# Making A Zero Clearance Table Saw Insert



## Gaia (Feb 20, 2010)

Hi all,
I'm making a zero clearance table saw insert I'll bring the blade up from under to cut the slot. Though to do this I'll need to remove the riving knife. What I'd like to know is, how do I make a continuation of the slot for the riving knife to rise?
Cheers,
Peter.


----------



## tomp913 (Mar 7, 2014)

Do it in two stages - cut the first slot for the blade. Put the old insert back in the table. set the new insert over the blade and move the fence over until it hits the edge of the insert. Lower the blade, slide the insert back towards you until the blade will cut the slot length you're looking for.

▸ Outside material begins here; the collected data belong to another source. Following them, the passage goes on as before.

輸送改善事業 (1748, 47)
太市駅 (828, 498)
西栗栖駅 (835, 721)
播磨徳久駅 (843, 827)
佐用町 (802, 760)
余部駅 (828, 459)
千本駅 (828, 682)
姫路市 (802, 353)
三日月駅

With the insert FIRMLY clamped in place to the table, slowly raise the blade, extending the original slot.


----------



## Gaia (Feb 20, 2010)

OK thanks seems straightforward.
Peter.


----------



## Stick486 (Jan 4, 2013)

Gaia said:


> Hi all,
> I'm making a zero clearance table saw insert I'll bring the blade up from under to cut the slot. Though to do this I'll need to remove the riving knife. What I'd like to know is, how do I make a continuation of the slot for the riving knife to rise?
> Cheers,
> Peter.


reinstall your old plate...
set the fence to rip the ZC plate..
rip the slot for the riving knife..


----------



## Gaia (Feb 20, 2010)

Stick486 said:


> reinstall your old plate...
> set the fence to rip the ZC plate..
> rip the slot for the riving knife..


Hi Stick 
Thanks,
Peter.


----------